DATA Start Marker
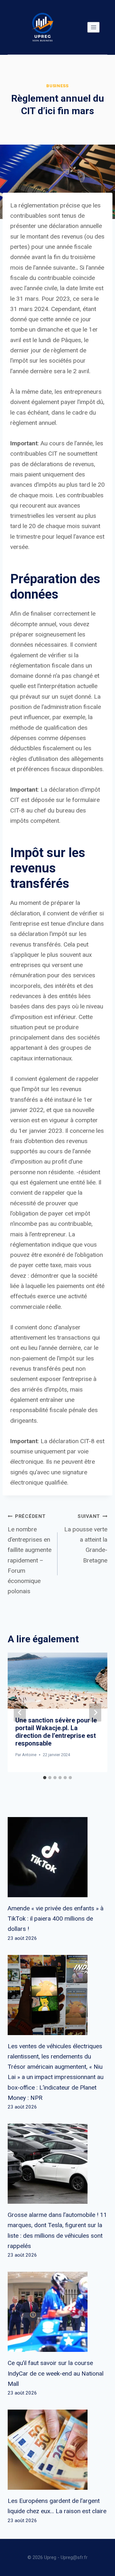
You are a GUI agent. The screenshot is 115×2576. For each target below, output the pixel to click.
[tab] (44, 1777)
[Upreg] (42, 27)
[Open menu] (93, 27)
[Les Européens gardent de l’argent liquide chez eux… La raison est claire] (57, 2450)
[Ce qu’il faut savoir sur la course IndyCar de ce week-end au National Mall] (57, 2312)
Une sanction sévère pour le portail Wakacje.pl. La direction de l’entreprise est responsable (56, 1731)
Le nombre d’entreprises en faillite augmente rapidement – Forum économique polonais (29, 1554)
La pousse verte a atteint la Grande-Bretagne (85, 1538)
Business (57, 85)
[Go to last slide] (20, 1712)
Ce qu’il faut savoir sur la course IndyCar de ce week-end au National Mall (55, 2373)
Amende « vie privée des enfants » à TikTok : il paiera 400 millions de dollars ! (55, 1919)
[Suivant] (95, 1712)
DATA End Marker
DATA Start Marker
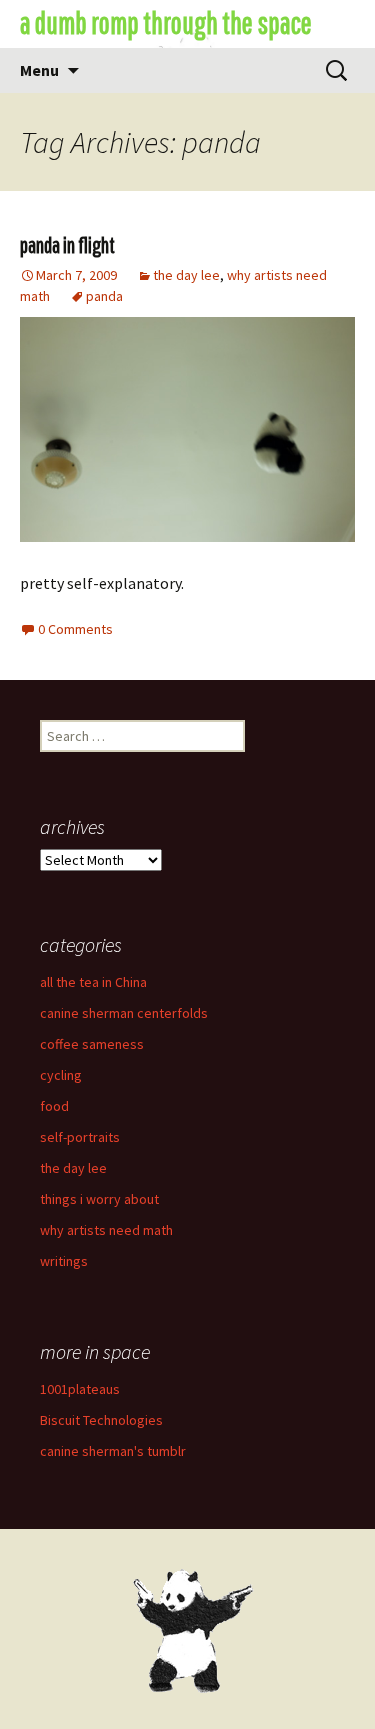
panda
DATA End Marker
## WHAT YOU HAVE TO DO
Start with the line above that contains "[tab] (44, 1777)" and stop after the line that contains "[Suivant] (95, 1712)". Output those lines exactly, and only those.

## RESPONSE BOX
[tab] (44, 1777)
[Upreg] (42, 27)
[Open menu] (93, 27)
[Les Européens gardent de l’argent liquide chez eux… La raison est claire] (57, 2450)
[Ce qu’il faut savoir sur la course IndyCar de ce week-end au National Mall] (57, 2312)
Une sanction sévère pour le portail Wakacje.pl. La direction de l’entreprise est responsable (56, 1731)
Le nombre d’entreprises en faillite augmente rapidement – Forum économique polonais (29, 1554)
La pousse verte a atteint la Grande-Bretagne (85, 1538)
Business (57, 85)
[Go to last slide] (20, 1712)
Ce qu’il faut savoir sur la course IndyCar de ce week-end au National Mall (55, 2373)
Amende « vie privée des enfants » à TikTok : il paiera 400 millions de dollars ! (55, 1919)
[Suivant] (95, 1712)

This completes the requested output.